### Requirement
Rewrite the following lines as a numbered list, omitting any blank lines. Begin at the line containing "Click the blue help question mark icon" and stop after the line containing "pos(32,382)", including both of those lines.

— start —

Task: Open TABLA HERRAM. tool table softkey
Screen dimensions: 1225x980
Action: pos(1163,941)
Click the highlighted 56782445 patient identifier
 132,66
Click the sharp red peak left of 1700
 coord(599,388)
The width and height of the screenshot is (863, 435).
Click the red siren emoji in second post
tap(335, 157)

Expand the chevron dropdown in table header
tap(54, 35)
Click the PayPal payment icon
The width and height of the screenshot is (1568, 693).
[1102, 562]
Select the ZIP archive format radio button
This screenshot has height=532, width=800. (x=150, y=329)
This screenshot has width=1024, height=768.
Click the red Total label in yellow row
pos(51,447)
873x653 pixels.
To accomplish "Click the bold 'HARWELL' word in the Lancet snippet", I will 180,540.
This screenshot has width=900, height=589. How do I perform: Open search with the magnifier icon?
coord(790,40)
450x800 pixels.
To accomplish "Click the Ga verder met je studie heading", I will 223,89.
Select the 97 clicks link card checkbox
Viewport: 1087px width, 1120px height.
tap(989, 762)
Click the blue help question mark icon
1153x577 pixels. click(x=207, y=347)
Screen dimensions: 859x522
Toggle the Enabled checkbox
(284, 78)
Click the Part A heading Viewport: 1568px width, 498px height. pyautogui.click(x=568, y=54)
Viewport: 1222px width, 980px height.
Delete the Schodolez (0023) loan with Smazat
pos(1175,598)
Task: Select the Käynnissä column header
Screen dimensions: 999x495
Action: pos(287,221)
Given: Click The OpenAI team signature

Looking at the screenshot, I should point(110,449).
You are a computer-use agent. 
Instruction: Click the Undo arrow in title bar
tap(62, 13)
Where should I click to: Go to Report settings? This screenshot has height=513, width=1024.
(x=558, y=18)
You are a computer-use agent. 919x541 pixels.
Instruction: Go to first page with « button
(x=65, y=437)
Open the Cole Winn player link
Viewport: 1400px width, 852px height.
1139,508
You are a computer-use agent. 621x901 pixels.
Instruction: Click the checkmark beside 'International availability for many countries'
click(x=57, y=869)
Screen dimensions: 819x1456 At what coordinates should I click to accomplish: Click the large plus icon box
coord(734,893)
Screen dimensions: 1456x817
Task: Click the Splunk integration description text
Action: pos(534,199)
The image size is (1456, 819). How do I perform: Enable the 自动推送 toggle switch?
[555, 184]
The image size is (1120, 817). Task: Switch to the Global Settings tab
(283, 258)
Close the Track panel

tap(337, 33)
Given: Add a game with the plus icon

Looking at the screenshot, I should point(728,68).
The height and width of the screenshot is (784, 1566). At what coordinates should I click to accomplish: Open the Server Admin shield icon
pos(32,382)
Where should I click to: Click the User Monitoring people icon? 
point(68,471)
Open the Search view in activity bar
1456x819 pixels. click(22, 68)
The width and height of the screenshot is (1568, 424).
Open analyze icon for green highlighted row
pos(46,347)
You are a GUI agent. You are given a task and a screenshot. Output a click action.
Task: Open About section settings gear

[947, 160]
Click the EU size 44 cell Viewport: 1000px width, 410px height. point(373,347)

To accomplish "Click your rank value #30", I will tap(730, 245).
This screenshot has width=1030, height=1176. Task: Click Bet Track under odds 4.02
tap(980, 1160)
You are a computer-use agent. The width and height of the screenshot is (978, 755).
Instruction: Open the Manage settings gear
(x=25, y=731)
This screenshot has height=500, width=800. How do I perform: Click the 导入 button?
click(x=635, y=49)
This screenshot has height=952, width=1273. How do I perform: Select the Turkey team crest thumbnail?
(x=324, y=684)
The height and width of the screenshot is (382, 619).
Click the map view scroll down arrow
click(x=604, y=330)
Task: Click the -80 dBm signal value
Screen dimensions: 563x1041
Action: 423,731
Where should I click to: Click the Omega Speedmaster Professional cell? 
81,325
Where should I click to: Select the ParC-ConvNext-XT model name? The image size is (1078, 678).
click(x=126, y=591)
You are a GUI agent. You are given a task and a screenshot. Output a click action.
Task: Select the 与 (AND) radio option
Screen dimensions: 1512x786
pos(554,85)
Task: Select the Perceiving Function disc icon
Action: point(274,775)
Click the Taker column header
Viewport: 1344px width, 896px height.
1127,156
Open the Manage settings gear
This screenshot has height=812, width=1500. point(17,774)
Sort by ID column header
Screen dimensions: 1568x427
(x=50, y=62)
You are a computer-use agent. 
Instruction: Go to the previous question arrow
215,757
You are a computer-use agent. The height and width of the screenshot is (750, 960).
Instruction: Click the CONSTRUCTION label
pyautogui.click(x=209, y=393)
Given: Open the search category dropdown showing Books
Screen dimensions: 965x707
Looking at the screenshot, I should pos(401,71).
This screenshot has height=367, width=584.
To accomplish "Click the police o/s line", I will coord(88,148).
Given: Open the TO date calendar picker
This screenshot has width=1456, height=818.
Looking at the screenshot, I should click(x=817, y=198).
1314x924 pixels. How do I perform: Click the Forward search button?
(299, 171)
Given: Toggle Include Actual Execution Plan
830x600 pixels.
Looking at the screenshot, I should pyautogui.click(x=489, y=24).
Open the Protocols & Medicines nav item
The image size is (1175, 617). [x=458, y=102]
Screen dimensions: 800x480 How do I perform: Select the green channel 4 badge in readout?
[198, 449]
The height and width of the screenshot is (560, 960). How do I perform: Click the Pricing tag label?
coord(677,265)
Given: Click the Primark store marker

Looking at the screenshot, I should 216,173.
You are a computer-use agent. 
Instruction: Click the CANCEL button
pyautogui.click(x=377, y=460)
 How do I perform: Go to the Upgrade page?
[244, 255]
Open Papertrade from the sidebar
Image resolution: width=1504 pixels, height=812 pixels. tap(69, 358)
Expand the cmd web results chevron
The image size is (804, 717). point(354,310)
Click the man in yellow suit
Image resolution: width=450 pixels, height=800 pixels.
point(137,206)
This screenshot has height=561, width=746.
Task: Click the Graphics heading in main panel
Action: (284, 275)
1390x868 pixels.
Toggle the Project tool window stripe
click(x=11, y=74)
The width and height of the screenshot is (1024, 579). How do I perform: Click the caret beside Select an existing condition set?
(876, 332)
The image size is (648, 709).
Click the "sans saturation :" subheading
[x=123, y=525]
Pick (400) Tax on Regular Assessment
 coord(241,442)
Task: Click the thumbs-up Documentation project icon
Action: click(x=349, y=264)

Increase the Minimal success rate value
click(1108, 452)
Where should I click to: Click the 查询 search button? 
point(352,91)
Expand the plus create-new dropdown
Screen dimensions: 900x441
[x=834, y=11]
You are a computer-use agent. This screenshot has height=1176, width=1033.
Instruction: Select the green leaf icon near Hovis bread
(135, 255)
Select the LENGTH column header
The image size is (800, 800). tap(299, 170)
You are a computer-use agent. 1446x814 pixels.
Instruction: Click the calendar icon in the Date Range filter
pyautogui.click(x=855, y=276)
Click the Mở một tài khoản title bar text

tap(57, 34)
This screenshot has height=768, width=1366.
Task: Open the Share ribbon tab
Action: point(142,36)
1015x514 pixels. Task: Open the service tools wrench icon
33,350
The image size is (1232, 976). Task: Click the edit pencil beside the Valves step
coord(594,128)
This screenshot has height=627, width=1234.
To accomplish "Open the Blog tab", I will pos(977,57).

— end —

### Answer to the problem
1. Click the blue help question mark icon
2. 1153x577 pixels. click(x=207, y=347)
3. Screen dimensions: 859x522
4. Toggle the Enabled checkbox
5. (284, 78)
6. Click the Part A heading Viewport: 1568px width, 498px height. pyautogui.click(x=568, y=54)
7. Viewport: 1222px width, 980px height.
8. Delete the Schodolez (0023) loan with Smazat
9. pos(1175,598)
10. Task: Select the Käynnissä column header
11. Screen dimensions: 999x495
12. Action: pos(287,221)
13. Given: Click The OpenAI team signature
14. Looking at the screenshot, I should point(110,449).
15. You are a computer-use agent. 
16. Instruction: Click the Undo arrow in title bar
17. tap(62, 13)
18. Where should I click to: Go to Report settings? This screenshot has height=513, width=1024.
19. (x=558, y=18)
20. You are a computer-use agent. 919x541 pixels.
21. Instruction: Go to first page with « button
22. (x=65, y=437)
23. Open the Cole Winn player link
24. Viewport: 1400px width, 852px height.
25. 1139,508
26. You are a computer-use agent. 621x901 pixels.
27. Instruction: Click the checkmark beside 'International availability for many countries'
28. click(x=57, y=869)
29. Screen dimensions: 819x1456 At what coordinates should I click to accomplish: Click the large plus icon box
30. coord(734,893)
31. Screen dimensions: 1456x817
32. Task: Click the Splunk integration description text
33. Action: pos(534,199)
34. The image size is (1456, 819). How do I perform: Enable the 自动推送 toggle switch?
35. [555, 184]
36. The image size is (1120, 817). Task: Switch to the Global Settings tab
37. (283, 258)
38. Close the Track panel
39. tap(337, 33)
40. Given: Add a game with the plus icon
41. Looking at the screenshot, I should point(728,68).
42. The height and width of the screenshot is (784, 1566). At what coordinates should I click to accomplish: Open the Server Admin shield icon
43. pos(32,382)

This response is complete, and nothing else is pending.